I did this because I strongly believe that the role of the police in American society is critical to the effective function of our democracy, and because I know that the vast majority of police officers want to diligently and faithfully carry out their oath to serve and protect. I learned in my work that all too many departments had systemic challenges: their hiring practices were substandard; their training and use of force standards were antiquated; they did not have early warning systems in place to identify and deal with potentially problematic officers (Derek Chauvin had over two dozen uses of force prior to the George Floyd murder and inexplicably was still on the Minneapolis Police Department); their accountability systems were weak at best, and failed to give the community a meaningful role; and the failure to invest in a community mental health infrastructure often meant that officers were unfairly ill-equipped to interact with people in mental health crisis.

I all too frequently observed a toxic “us v. them” culture in police departments, and political leaders who bought into the false choice that we either side with the police or the community.

Some people, including apparently Governor Hogan, believe we can have effective, accountable, Constitutional policing that protects the civil rights of individuals, or we can have safe communities, but we can’t have both. This is a false choice.

What I learned prosecuting officers in Los Angeles in the days before Rodney King, and working with local leaders and law enforcement officials across the country to address systemic policing issues decades later, is that accountable, Constitutional policing and safe communities are inextricably intertwined.

Safe communities flow from positive relationships between those communities and their law
enforcement officers. A police officer’s most important tool is not a gun or radio – it is the trust of the people they serve.

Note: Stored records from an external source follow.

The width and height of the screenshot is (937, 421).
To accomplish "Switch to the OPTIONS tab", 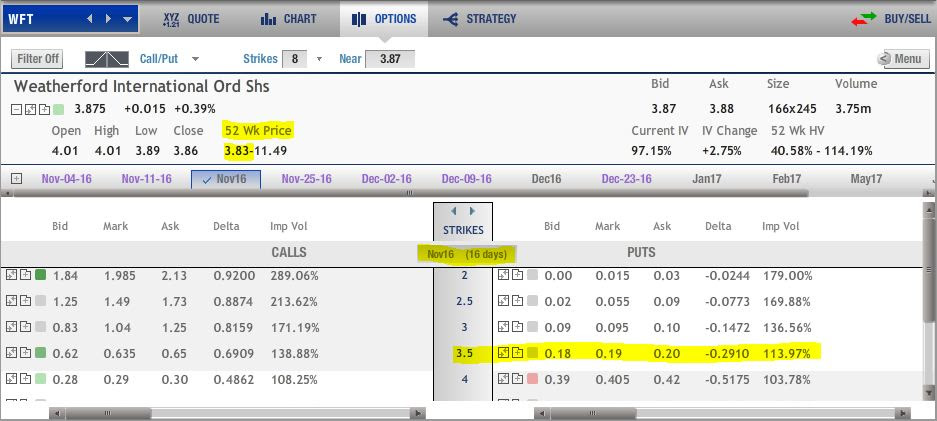I will click(x=384, y=19).
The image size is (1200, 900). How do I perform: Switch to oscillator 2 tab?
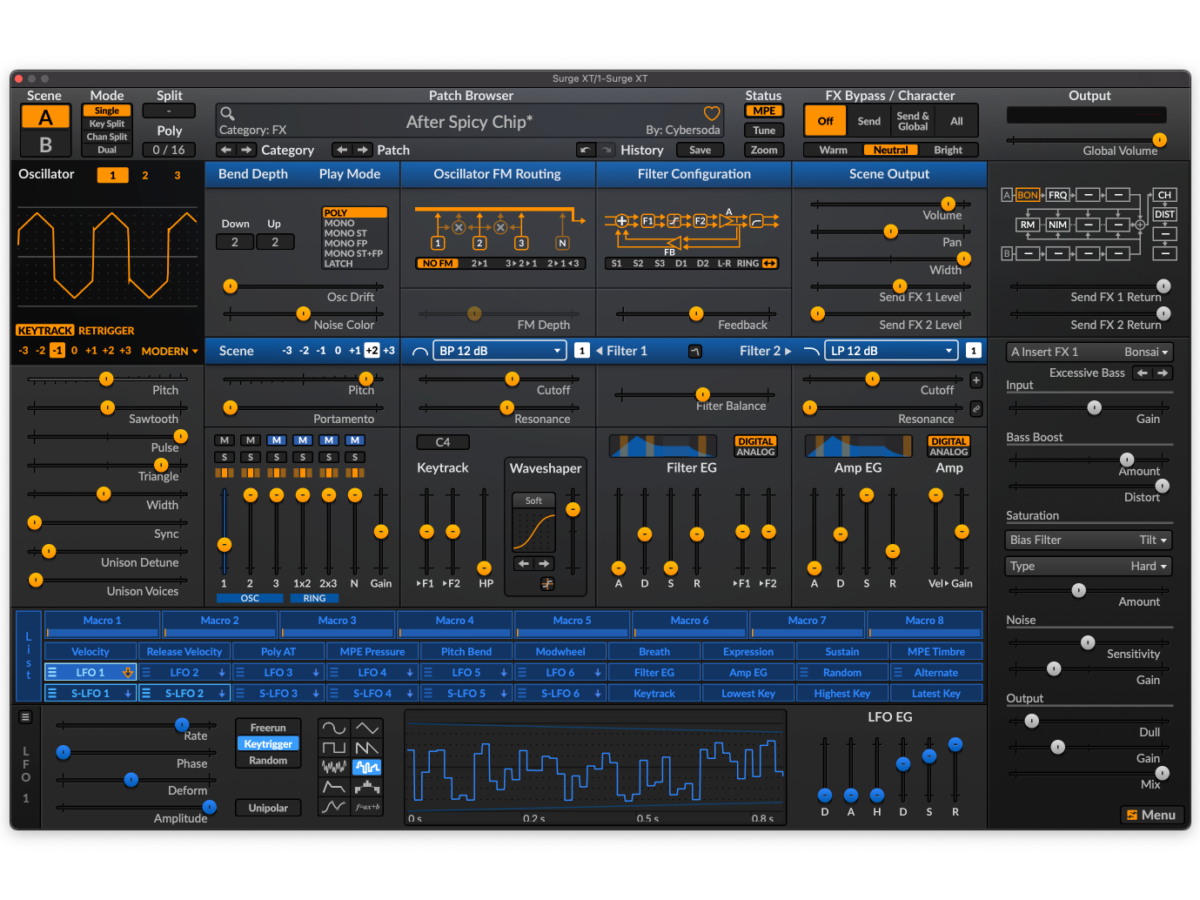coord(145,176)
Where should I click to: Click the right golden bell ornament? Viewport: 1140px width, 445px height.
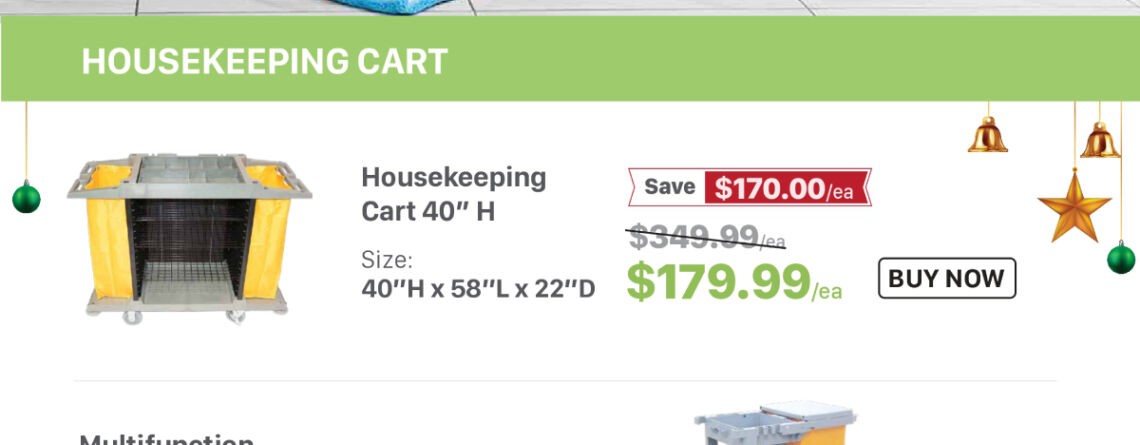click(x=1099, y=140)
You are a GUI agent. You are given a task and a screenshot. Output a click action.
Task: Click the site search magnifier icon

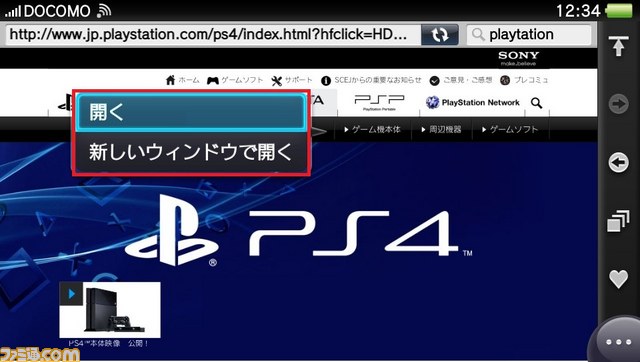click(x=537, y=103)
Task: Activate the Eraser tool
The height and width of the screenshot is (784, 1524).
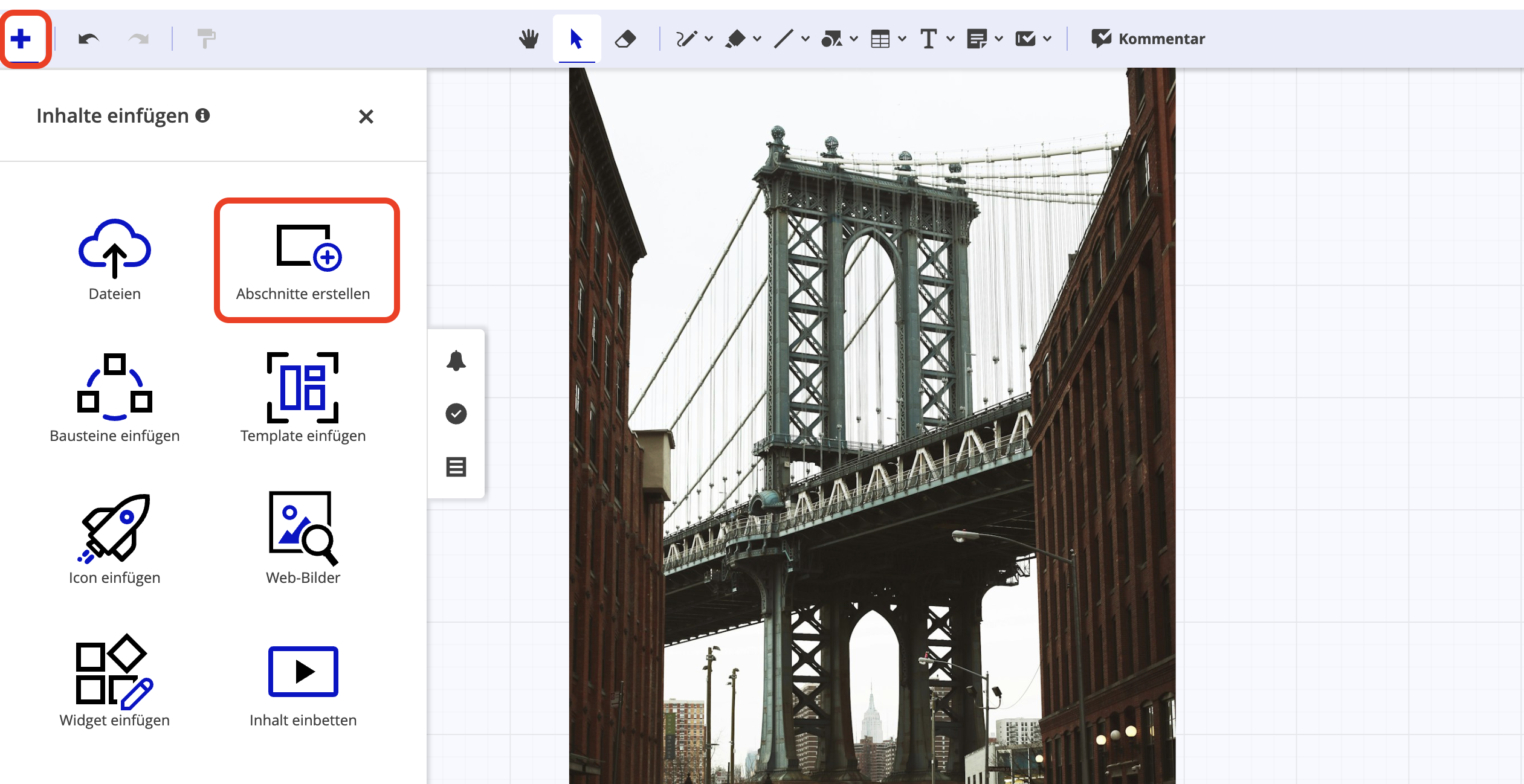Action: pos(625,39)
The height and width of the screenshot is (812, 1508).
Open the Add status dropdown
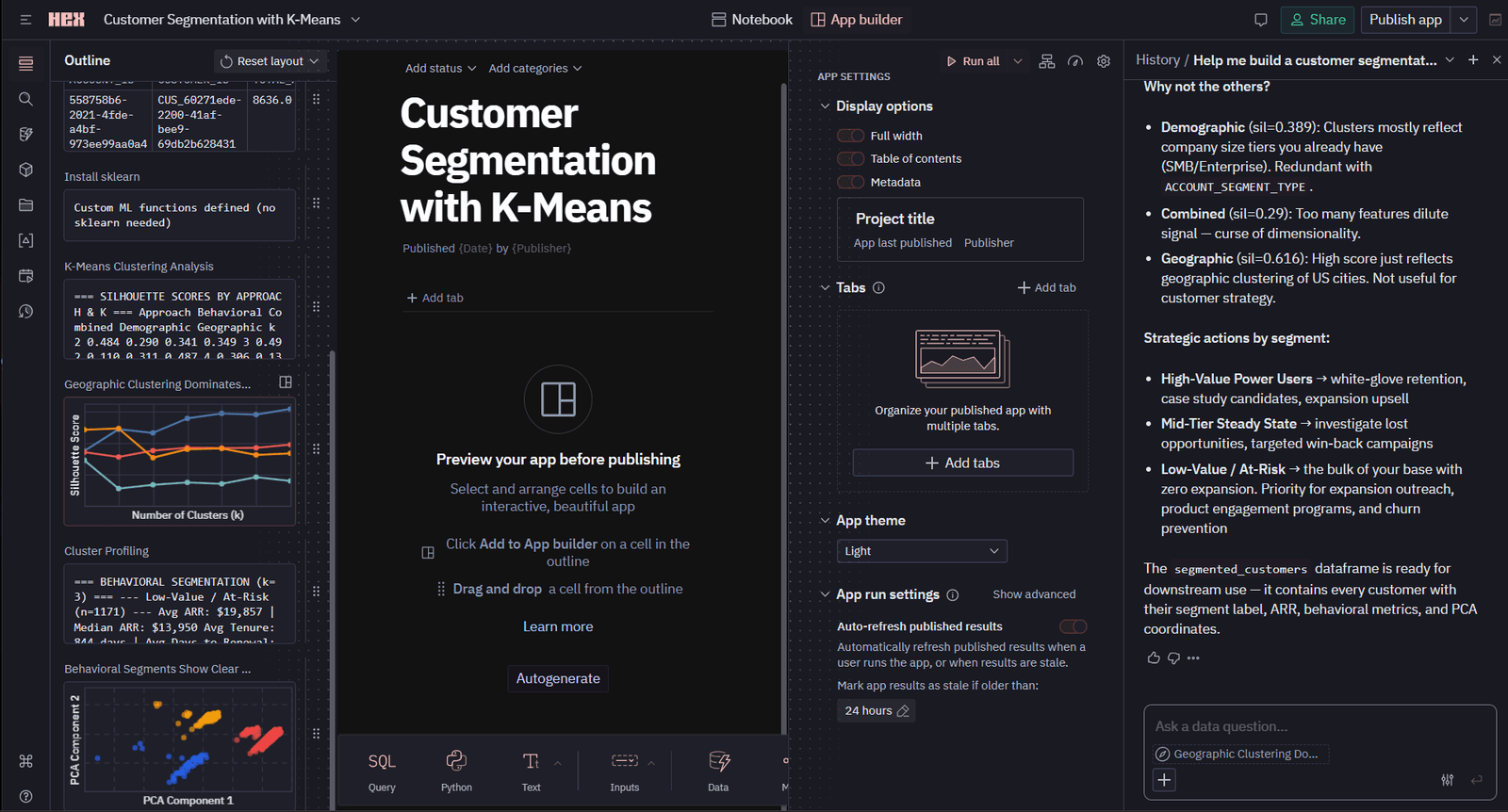click(x=440, y=69)
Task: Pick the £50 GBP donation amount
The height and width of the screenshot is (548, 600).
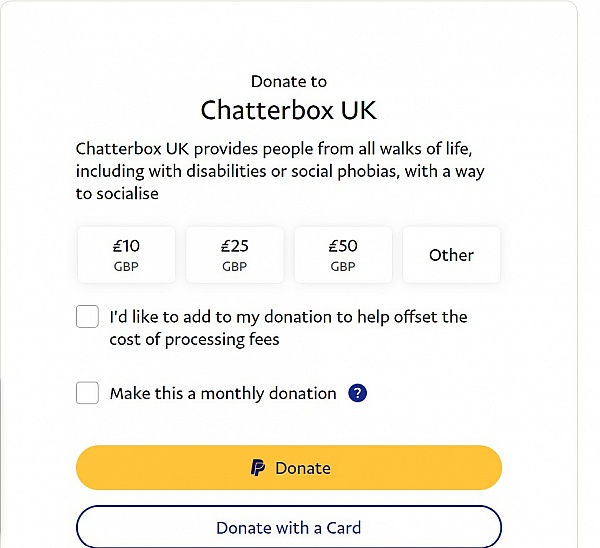Action: (343, 255)
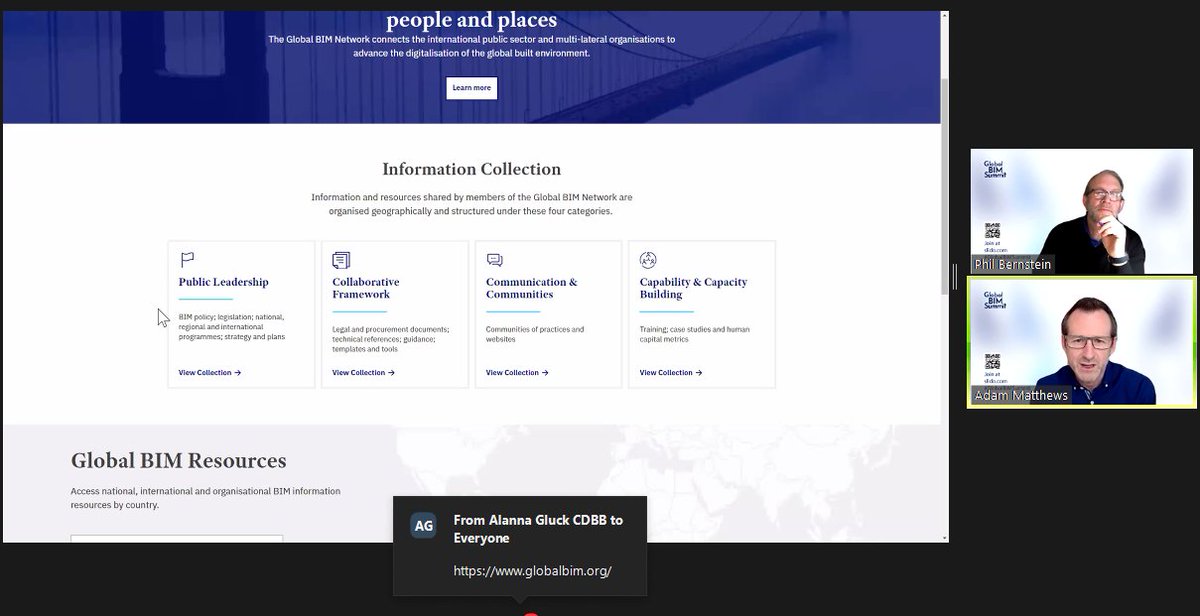Image resolution: width=1200 pixels, height=616 pixels.
Task: Select Phil Bernstein's video thumbnail
Action: coord(1080,211)
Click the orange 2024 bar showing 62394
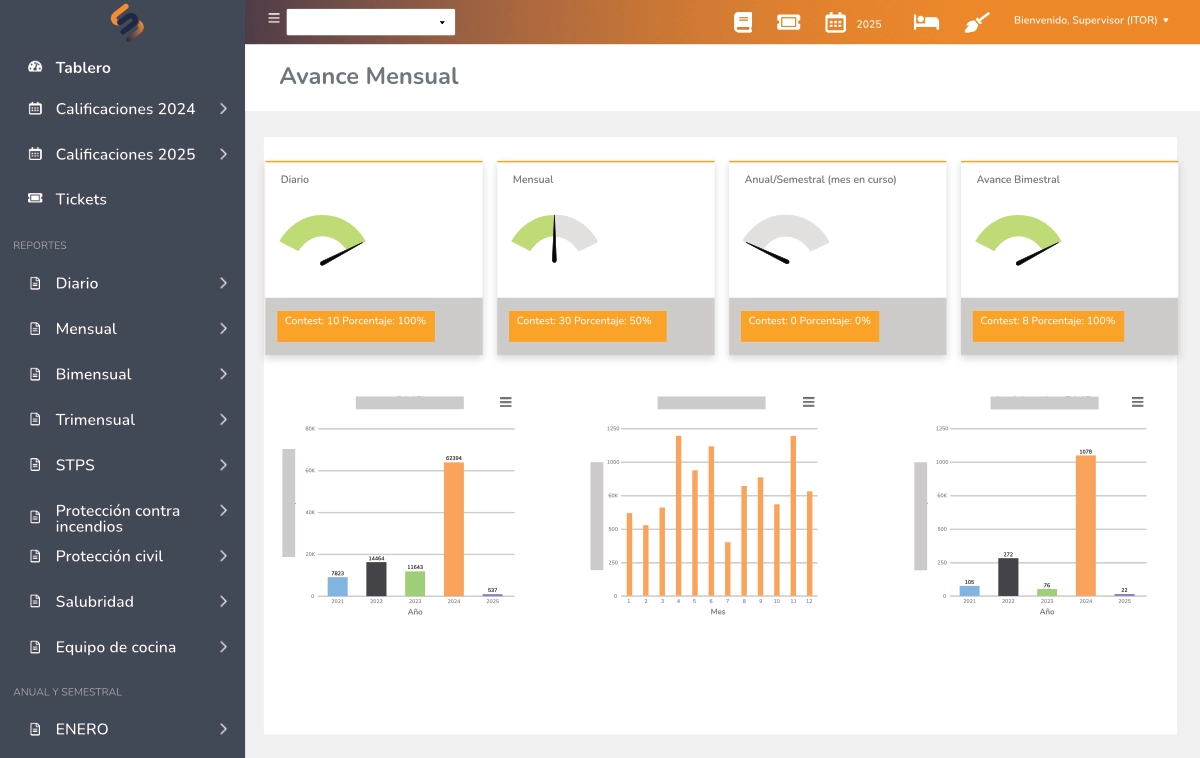The image size is (1200, 758). point(454,528)
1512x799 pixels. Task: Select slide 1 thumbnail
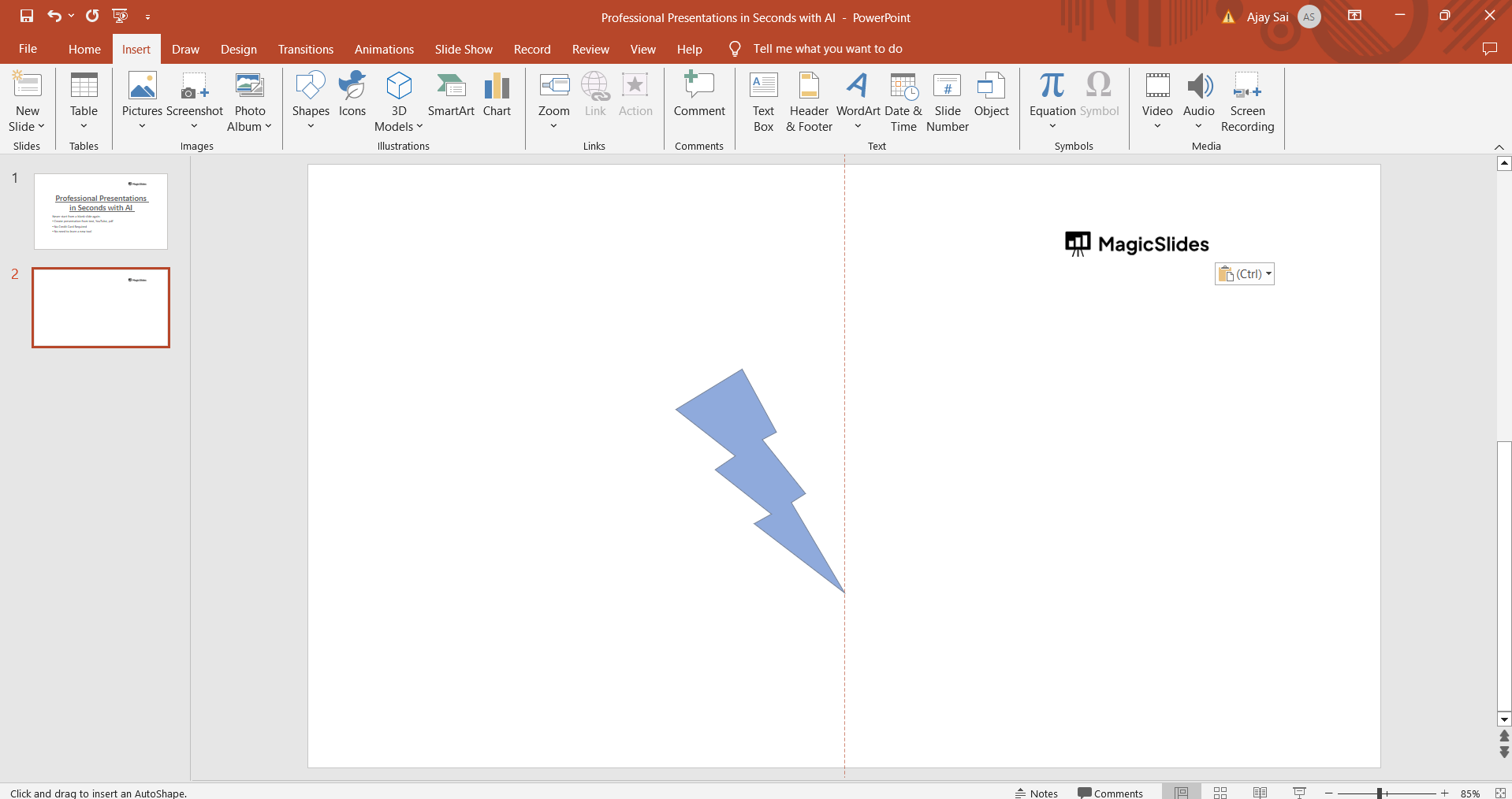coord(101,212)
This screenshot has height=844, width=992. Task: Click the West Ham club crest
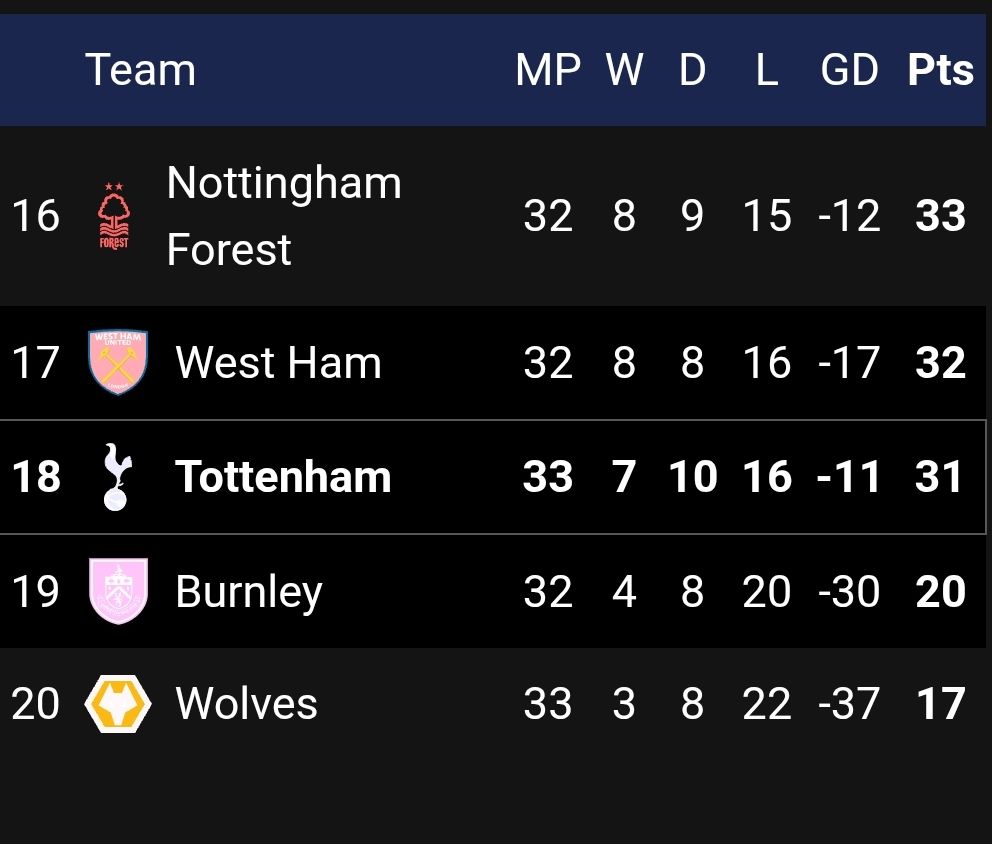(118, 362)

Building trust means investing in best-practice hiring, training, early warning systems, use of
force standards and meaningful accountability. It means building a community mental health
infrastructure, and also investing in the mental health needs of officers, who work in very
stressful circumstances. It means putting rules in place that will allow people to feel that a
police officer on their street or at their door is there to protect them, and not to do them harm.

It means ensuring members of the community can feel confident that officers who violate those rules will be held accountable.

Members of the Maryland General Assembly recognized that last summer’s protests were a call to action, and that as elected leaders, they had a responsibility to act. They passed
groundbreaking legislation that has the potential to transform policing in Maryland and address longstanding, deeply rooted trust gaps that have catastrophic consequences.

Our legislative leaders presented Governor Hogan with an opportunity to show that he
understands how communities of color have been devastated by unaccountable policing, and to demonstrate strong leadership by signing the bills that would begin the long process of
addressing that devastation. Instead, he bought into the false choice that one either is on the
side of the police, or the community.

The courageous Democrats and advocates who brought about the passage of these far-reaching measures understand that these measures will help restore public confidence in law
enforcement, and will make an officer’s job easier and more fulfilling, because they will work
together with the community. We can restore public faith in law enforcement. We can reduce
crime while respecting the Constitution. I know this because I have seen it done across the
country, and I participated in these reform efforts. It does not happen overnight and is not easy.

The bills passed by the lawmakers and regrettably vetoed by Governor Hogan are an essential part of the reform movement.

I applaud our Democratic lawmakers who overrode his vetoes, and placed Maryland at the forefront of effective, constitutional policing.

— TOM PEREZ

The writer, the former chairman of the Democratic National Committee, served as U.S. and Maryland Labor secretary, was Assistant Attorney General for Civil Rights during the Obama administration, and served in the Civil Rights Division of the U.S. Justice Department from 1989 to 1999.